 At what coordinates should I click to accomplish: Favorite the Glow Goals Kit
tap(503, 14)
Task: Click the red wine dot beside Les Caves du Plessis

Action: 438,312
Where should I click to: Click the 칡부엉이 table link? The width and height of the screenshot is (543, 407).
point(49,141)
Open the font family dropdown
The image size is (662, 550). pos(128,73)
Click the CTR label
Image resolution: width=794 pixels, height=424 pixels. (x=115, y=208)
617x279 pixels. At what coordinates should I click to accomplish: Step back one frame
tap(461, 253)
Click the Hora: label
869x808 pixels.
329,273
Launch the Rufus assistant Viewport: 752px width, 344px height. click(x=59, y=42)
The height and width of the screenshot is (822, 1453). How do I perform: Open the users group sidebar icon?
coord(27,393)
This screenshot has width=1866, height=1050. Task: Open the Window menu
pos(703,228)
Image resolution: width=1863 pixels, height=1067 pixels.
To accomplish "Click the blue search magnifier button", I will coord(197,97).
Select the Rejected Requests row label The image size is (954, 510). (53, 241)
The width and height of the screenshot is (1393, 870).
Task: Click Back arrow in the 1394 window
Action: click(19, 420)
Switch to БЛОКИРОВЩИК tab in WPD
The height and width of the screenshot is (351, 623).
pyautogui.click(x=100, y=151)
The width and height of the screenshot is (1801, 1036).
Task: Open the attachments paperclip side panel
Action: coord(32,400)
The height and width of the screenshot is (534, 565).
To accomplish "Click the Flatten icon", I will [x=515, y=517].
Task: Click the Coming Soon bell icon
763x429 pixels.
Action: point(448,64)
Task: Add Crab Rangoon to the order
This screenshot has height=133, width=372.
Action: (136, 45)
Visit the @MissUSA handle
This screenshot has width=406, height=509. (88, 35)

**Stated task**
Repeat the records above word for word, starting at the line that contains "Image resolution: width=1863" and ending at the line that contains "I will coord(197,97).".

**Written answer**
Image resolution: width=1863 pixels, height=1067 pixels.
To accomplish "Click the blue search magnifier button", I will coord(197,97).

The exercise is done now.